In 2020, Michigan Innocence Clinic Director, David Moran reviewed Titus’ case and found a folder containing 30-40 pages with information on the suspect who had been identified by the witnesses, the lawsuit says.

That suspect pleaded guilty to the murders of five hunters and fisherman in Ohio, all of which happened around the same time as the murders in Fulton, according to the lawsuit.

“One of the murders was committed one week before the Bennett/Estes murders and one murder was committed one week later,” the lawsuit says.

Among other evidence from the initial investigation, the folder contained news articles referencing a “serial killer putting outdoorsmen in his sights” as well as notes from an FBI agent who had interviewed a federal inmate. The inmate told the agent that the suspect admitted to the Fulton murders but said “no one would be able to prove he was even in the county at the time of the murders,” the lawsuit said.

But the folder and the evidence inside was never turned over to the prosecution or Titus’ defense attorney, therefore it was never presented during his trial.

“Mr. Brown will have to answer how such critical evidence of another suspect was not included in the homicide file, while any evidence suggesting Mr. Titus was involved, made it into the file,” Mueller said in a statement to McClatchy News.

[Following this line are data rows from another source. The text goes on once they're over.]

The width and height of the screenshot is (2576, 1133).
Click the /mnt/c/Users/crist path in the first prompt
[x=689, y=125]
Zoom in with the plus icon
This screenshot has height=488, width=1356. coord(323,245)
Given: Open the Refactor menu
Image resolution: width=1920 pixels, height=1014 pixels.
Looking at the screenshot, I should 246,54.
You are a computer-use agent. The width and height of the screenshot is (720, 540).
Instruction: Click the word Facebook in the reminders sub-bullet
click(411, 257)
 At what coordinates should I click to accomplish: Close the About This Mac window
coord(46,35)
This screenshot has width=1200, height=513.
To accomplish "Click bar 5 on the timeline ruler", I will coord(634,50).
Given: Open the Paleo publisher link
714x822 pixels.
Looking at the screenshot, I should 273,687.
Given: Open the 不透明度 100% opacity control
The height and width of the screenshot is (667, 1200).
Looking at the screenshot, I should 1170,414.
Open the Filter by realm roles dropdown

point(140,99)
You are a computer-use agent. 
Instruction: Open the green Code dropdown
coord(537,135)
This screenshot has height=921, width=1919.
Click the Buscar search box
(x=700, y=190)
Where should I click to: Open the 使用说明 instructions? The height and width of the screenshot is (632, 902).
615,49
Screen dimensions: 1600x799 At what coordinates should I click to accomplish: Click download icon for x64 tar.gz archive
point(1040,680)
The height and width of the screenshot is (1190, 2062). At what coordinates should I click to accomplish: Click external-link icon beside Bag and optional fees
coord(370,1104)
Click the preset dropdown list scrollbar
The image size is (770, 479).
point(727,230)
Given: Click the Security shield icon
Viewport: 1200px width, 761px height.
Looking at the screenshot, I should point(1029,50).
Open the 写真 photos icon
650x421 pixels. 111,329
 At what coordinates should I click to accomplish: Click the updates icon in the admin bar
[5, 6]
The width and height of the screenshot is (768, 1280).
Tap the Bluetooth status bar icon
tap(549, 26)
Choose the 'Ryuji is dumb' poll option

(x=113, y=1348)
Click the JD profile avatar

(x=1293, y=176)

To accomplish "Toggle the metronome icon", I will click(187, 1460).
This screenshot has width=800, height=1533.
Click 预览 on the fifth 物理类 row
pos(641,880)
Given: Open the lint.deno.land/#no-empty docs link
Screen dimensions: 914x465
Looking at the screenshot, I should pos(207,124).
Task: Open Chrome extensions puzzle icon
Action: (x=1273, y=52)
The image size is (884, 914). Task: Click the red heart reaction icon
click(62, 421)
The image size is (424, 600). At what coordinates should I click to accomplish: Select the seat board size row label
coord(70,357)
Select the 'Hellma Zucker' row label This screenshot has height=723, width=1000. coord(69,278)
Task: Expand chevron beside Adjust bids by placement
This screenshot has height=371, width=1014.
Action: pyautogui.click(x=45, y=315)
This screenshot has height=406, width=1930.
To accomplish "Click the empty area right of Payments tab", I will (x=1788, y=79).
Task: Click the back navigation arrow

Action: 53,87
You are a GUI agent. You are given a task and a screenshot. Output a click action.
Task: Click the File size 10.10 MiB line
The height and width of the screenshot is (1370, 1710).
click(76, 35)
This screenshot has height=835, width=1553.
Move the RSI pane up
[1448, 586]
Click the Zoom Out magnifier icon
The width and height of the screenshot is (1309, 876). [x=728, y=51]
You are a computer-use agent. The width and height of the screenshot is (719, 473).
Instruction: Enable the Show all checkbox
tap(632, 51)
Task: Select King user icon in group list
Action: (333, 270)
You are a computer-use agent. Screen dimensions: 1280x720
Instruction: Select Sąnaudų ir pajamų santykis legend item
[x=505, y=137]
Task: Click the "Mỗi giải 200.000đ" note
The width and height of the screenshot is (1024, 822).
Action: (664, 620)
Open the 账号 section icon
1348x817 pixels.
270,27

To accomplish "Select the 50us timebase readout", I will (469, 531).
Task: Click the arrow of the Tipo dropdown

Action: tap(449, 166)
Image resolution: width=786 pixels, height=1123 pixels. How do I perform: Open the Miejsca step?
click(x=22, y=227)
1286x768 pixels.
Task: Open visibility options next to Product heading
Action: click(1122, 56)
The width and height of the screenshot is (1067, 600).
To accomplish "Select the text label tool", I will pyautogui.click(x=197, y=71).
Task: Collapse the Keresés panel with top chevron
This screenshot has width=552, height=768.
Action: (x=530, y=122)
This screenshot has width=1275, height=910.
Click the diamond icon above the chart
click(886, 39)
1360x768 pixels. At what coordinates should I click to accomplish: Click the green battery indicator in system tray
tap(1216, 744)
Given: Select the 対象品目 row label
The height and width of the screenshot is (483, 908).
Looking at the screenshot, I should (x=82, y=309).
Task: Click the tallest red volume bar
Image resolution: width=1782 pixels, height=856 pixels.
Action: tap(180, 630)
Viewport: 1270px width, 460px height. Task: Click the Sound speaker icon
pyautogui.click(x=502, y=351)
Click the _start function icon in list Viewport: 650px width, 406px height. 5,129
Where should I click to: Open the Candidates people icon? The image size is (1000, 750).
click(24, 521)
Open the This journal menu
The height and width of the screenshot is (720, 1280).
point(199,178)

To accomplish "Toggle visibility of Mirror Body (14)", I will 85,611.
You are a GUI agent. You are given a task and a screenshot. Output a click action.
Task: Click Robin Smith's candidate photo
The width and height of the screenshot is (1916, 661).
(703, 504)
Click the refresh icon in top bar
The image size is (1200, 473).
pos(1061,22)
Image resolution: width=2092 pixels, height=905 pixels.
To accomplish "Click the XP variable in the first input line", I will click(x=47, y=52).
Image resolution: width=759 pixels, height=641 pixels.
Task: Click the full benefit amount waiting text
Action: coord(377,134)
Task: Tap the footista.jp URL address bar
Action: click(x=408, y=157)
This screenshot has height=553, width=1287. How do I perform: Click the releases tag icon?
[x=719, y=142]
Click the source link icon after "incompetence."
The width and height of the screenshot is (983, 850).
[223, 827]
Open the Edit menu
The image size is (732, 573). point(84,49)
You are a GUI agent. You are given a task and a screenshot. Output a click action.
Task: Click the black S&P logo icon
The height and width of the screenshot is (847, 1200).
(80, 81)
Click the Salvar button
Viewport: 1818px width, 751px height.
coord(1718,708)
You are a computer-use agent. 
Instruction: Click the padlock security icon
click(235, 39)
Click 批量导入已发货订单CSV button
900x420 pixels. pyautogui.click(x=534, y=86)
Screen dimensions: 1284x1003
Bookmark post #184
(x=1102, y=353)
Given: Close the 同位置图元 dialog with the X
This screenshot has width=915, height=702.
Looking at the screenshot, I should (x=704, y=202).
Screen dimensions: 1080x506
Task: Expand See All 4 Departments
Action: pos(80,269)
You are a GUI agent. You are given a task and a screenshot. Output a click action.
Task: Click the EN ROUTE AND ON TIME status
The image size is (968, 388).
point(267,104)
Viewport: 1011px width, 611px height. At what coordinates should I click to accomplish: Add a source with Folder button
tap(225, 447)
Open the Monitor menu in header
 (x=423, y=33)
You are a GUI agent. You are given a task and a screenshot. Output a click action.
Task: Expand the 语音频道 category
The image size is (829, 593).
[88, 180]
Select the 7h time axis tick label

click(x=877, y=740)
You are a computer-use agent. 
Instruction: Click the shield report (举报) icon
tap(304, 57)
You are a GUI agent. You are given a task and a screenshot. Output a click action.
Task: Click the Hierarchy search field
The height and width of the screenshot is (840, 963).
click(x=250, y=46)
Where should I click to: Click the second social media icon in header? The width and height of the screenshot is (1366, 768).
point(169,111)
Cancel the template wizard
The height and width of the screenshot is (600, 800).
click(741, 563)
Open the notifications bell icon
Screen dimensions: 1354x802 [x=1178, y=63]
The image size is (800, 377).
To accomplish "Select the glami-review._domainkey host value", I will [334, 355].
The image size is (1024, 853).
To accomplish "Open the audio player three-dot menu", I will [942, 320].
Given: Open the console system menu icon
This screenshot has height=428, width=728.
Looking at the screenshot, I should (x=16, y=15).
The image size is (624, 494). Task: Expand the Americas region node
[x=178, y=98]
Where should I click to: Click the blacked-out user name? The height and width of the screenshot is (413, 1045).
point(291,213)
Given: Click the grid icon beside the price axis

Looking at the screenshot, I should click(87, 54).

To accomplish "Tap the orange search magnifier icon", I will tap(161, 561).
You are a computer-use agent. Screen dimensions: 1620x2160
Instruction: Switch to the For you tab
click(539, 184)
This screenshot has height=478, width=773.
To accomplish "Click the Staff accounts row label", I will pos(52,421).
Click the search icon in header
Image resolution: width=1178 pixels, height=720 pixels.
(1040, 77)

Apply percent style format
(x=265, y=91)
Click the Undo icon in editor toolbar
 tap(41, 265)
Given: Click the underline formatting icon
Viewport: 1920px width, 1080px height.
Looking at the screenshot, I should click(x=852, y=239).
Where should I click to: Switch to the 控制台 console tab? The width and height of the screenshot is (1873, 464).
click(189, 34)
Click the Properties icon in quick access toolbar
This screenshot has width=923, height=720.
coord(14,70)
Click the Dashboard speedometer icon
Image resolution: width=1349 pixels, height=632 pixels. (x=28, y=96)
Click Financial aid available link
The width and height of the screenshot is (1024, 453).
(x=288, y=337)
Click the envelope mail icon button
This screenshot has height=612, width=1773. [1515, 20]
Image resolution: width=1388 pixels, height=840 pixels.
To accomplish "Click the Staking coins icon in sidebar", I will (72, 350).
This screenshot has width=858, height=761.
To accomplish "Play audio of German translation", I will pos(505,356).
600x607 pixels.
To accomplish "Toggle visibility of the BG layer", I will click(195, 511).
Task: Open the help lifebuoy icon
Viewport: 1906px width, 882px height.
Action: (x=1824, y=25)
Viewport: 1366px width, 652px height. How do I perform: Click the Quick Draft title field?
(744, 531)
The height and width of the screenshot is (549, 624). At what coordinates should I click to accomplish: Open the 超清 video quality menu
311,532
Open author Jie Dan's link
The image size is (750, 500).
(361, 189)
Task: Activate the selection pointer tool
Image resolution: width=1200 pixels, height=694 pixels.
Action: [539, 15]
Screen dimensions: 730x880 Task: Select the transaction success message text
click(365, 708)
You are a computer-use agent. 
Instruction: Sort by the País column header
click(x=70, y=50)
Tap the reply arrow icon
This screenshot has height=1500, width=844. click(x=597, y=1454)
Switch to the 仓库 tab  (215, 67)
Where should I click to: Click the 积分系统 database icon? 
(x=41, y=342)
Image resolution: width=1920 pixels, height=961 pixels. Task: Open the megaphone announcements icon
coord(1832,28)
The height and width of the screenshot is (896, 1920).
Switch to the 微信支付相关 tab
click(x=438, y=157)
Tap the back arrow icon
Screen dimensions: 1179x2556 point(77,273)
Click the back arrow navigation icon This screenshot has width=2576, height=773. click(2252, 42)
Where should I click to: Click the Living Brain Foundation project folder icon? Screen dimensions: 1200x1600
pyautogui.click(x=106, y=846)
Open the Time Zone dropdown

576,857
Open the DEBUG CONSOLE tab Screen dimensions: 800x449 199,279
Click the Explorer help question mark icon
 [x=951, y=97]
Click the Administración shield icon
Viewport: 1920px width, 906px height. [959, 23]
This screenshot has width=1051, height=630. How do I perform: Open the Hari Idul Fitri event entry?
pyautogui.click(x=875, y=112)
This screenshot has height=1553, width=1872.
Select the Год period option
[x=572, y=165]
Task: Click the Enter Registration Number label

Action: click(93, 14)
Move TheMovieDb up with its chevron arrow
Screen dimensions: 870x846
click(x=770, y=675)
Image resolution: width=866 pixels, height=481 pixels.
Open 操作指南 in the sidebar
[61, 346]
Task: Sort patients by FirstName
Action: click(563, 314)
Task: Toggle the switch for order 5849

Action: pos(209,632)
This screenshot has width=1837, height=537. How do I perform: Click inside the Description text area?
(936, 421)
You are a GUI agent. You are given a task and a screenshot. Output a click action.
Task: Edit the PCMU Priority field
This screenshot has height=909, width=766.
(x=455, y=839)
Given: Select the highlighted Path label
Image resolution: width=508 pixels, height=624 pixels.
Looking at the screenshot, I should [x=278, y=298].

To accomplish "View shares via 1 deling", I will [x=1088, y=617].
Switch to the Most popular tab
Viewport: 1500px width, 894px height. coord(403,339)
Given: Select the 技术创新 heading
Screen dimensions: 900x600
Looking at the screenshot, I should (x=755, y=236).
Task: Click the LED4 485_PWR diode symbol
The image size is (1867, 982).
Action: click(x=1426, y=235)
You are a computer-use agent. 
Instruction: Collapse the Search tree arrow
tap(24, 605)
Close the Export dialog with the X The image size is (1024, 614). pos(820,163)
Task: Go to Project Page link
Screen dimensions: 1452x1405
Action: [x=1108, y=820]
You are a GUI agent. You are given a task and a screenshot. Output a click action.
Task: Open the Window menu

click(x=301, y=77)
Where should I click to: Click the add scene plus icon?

A jury eventually found Titus guilty of first-degree premeditated murder after prosecutors accused him of being an “an overzealous protector of his property” and of having killed the hunters for supposedly trespassing, according to the lawsuit.

Brown told WOOD he never heard of the other suspect until after Titus’ conviction.

“I didn’t have anything to do with that… I know nothing about (those) years,” Brown told WOOD.

“Both of those gentlemen were responsible for hiding evidence that wasn’t discovered for 20 years,” Mueller told WOOD.

In February 2023, the Michigan Attorney General’s Officer ordered a new trial based on the evidence. Then, on June 1, Kalamazoo County Prosecutor, Jeffrey Getting, agreed to dismiss the charges against Titus.

“Mr. Titus was deprived of a fair trial, as admitting to by the county prosecutor. He spent over two decades behind bars for a crime he did not commit because the defendants, Brown and Werkema, intentionally hid evidence of a serial killer of hunters who had been identified by two witnesses immediately after the shooting. This lawsuit will force Brown and Werkema to answer for their actions,” Mueller said in a statement to McClatchy News.

Titus was awarded $1 million by the state of Michigan for the wrongful conviction, which he says he plans to donate, according to WXMI.

“I am going to do a scholarship to the University of Michigan, two of them right now. Those will be for students that go in to be attorneys that will work in the Innocence Clinic Innocence Project for at least four years; I will pay their full college tuition and books,” he told WXMI.